→ EXERCISE DESCRIPTION: Should an entry contain an image, leave the image out and repeat the entry's text exactly.

→ INPUT DATA:
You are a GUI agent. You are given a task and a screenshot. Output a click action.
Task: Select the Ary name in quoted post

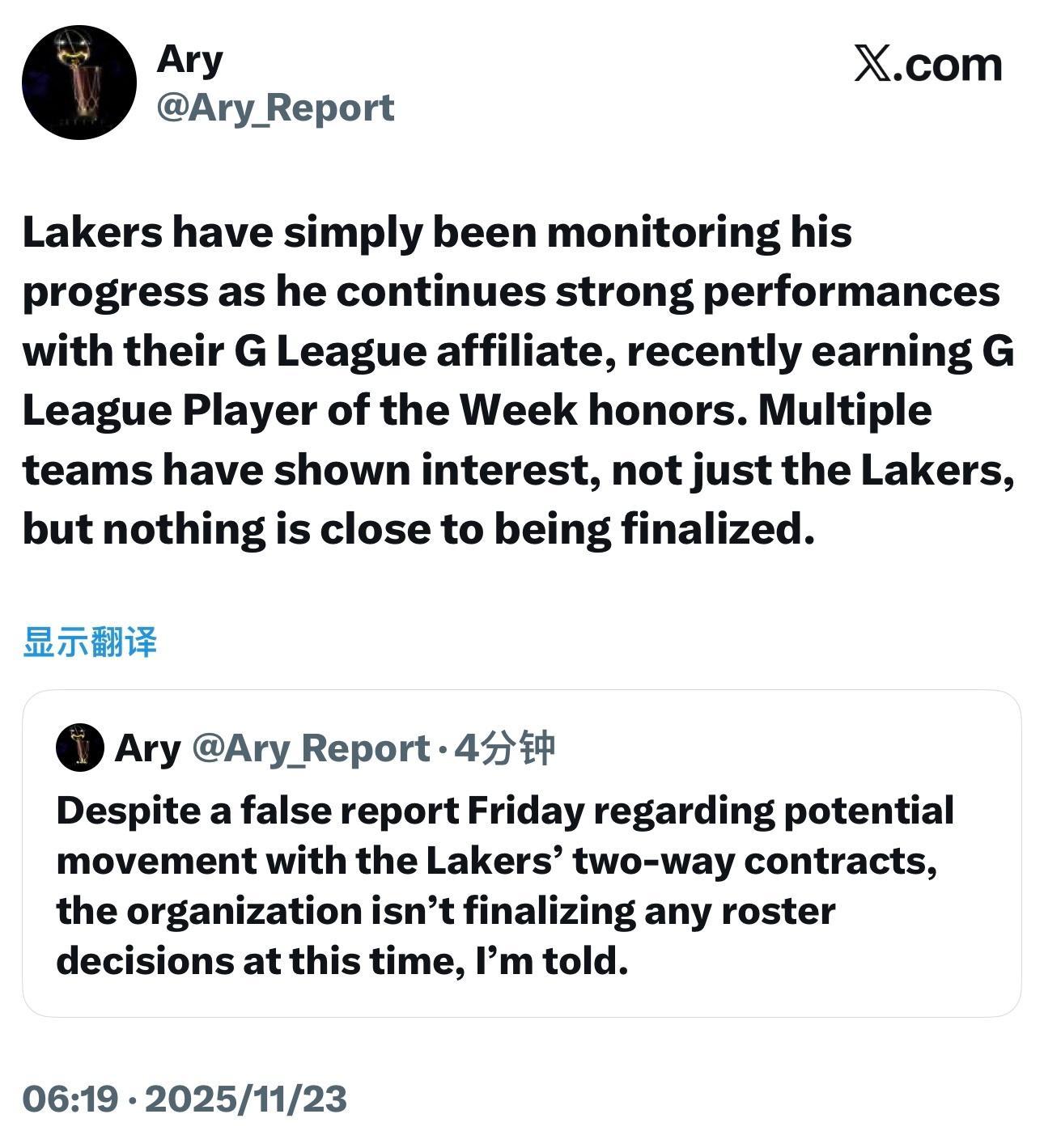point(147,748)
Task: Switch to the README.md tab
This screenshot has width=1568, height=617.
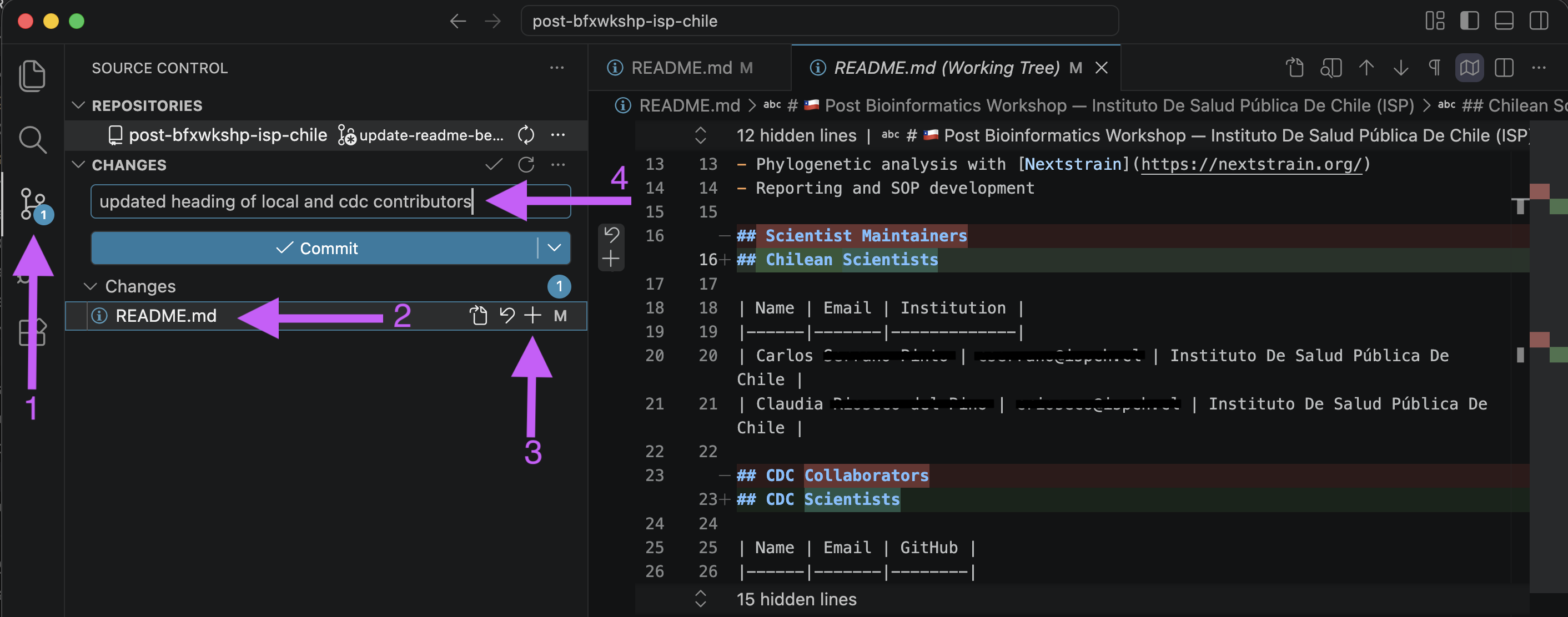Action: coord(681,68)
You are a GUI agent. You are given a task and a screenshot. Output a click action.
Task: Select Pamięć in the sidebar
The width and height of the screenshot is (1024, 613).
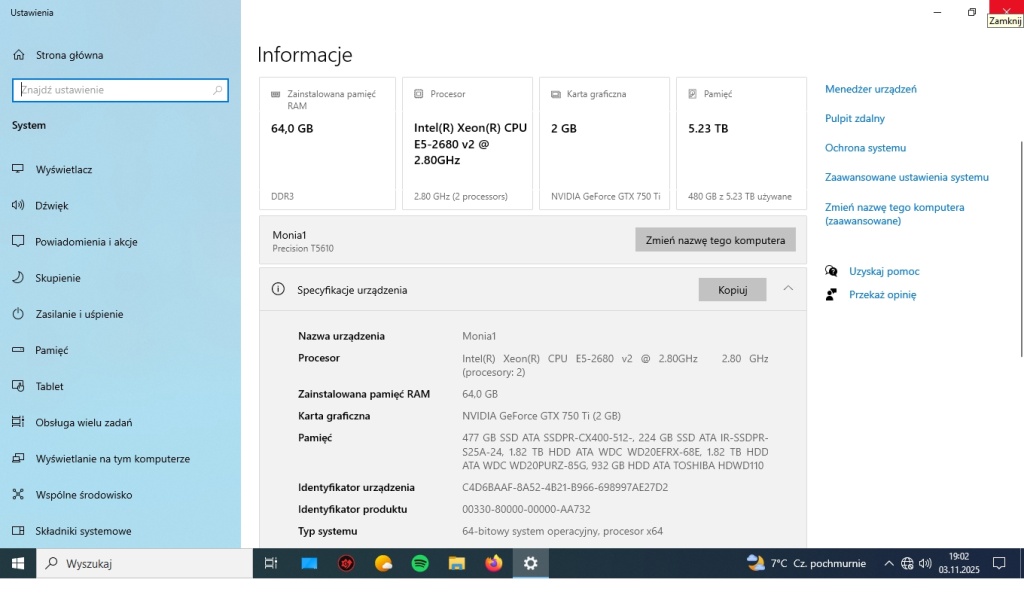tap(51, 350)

→ YOUR RESPONSE:
You are a GUI agent. You are given a task and a screenshot. Output a click action.
Task: Select the Ary name in quoted post

point(147,748)
Task: Switch to the README.md tab
This screenshot has width=1568, height=617.
Action: coord(681,68)
You are a GUI agent. You are given a task and a screenshot. Output a click action.
Task: Select Pamięć in the sidebar
The width and height of the screenshot is (1024, 613).
tap(51, 350)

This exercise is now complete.